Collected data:
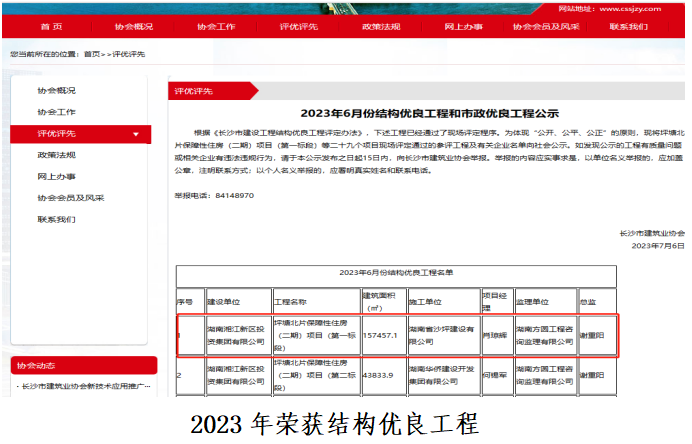Click the 首页 home navigation tab
The image size is (692, 444).
[49, 26]
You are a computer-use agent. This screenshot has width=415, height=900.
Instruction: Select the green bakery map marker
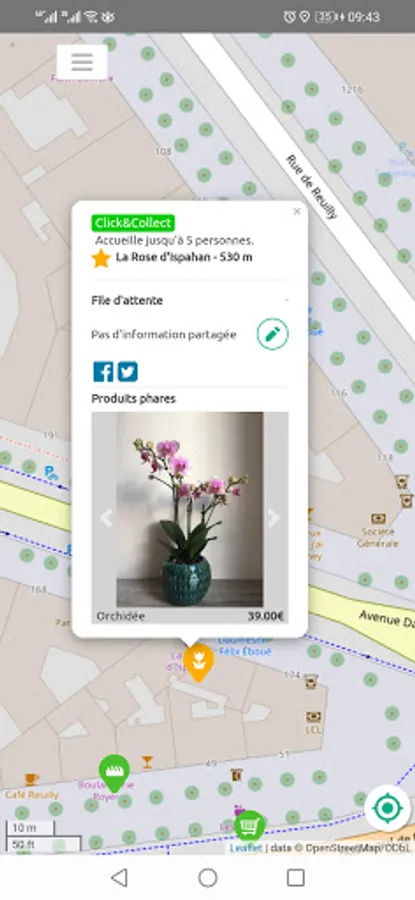[x=114, y=773]
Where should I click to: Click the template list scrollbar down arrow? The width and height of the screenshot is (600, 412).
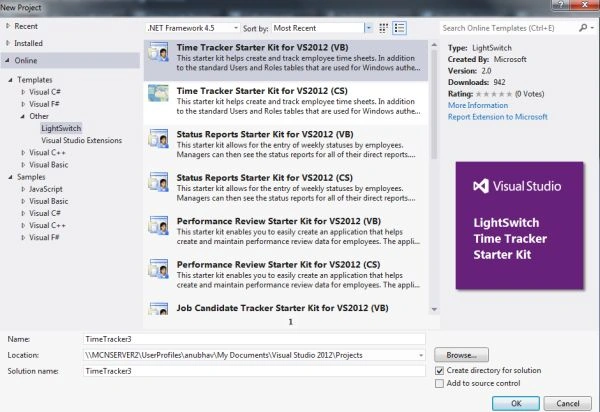pos(434,309)
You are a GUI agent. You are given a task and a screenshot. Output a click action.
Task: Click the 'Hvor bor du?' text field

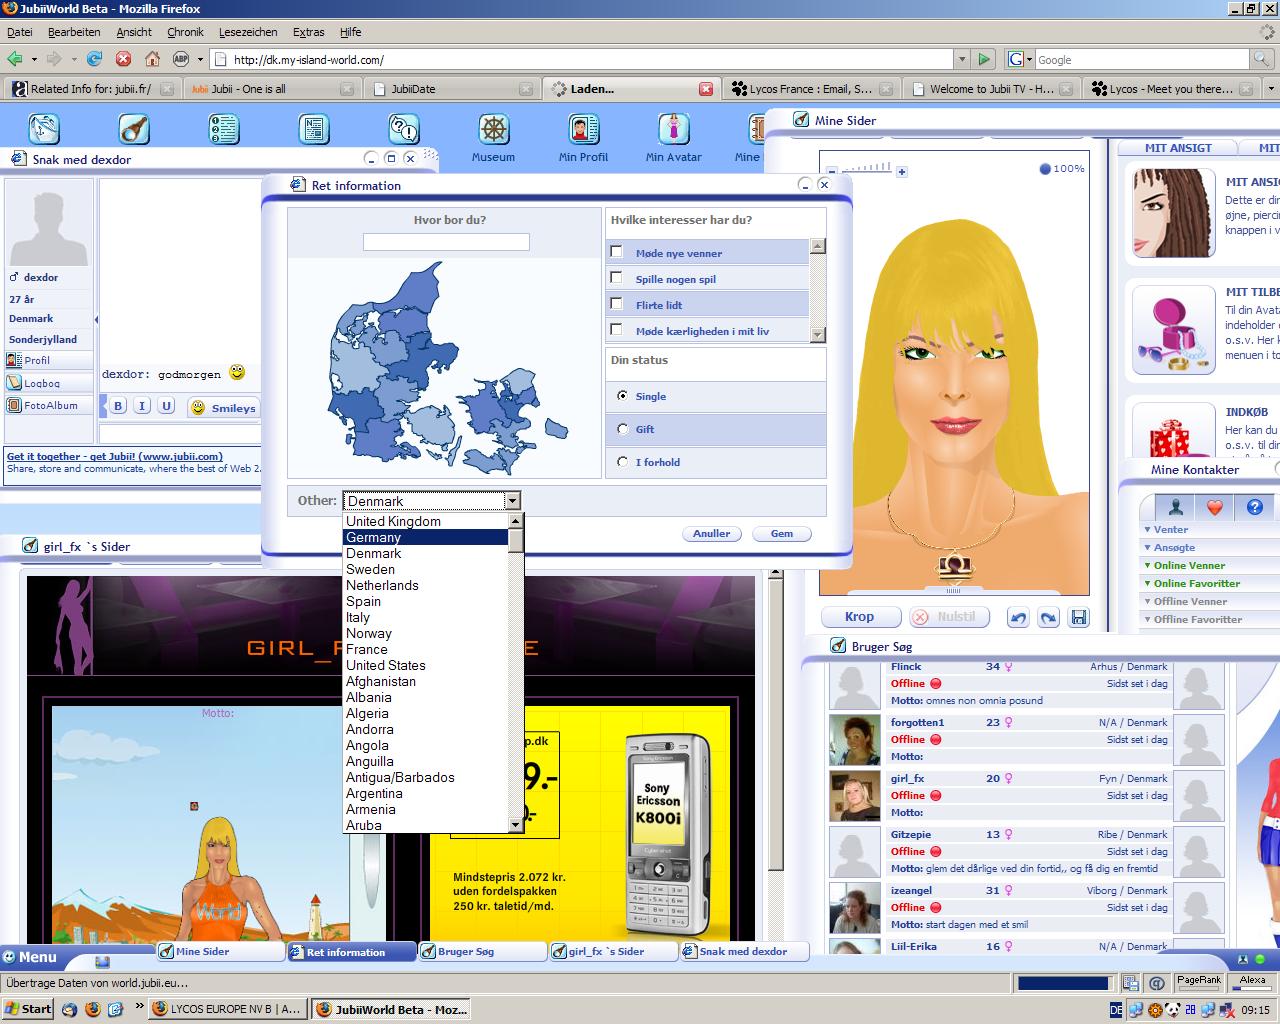pyautogui.click(x=446, y=242)
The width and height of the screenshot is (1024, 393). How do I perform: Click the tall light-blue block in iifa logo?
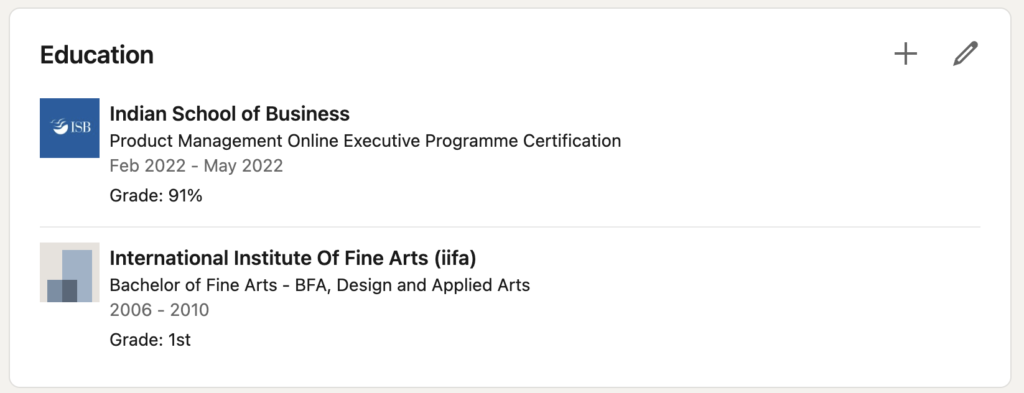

● What the task requires: Copy exactly and only this span: the line with "You are a computer-use" through the final line of the entries, both ends included, with the pictures left out.

● Response box:
You are a computer-use agent. This screenshot has width=415, height=900.
Instruction: Select the green bakery map marker
[x=114, y=773]
Where should I click to: Click the template list scrollbar down arrow? The width and height of the screenshot is (600, 412).
pos(434,309)
You are a GUI agent. You are given a task and a screenshot. Output a click action.
Task: Click the 'Hvor bor du?' text field

pyautogui.click(x=446, y=242)
The width and height of the screenshot is (1024, 393). How do I perform: Click the tall light-blue block in iifa logo?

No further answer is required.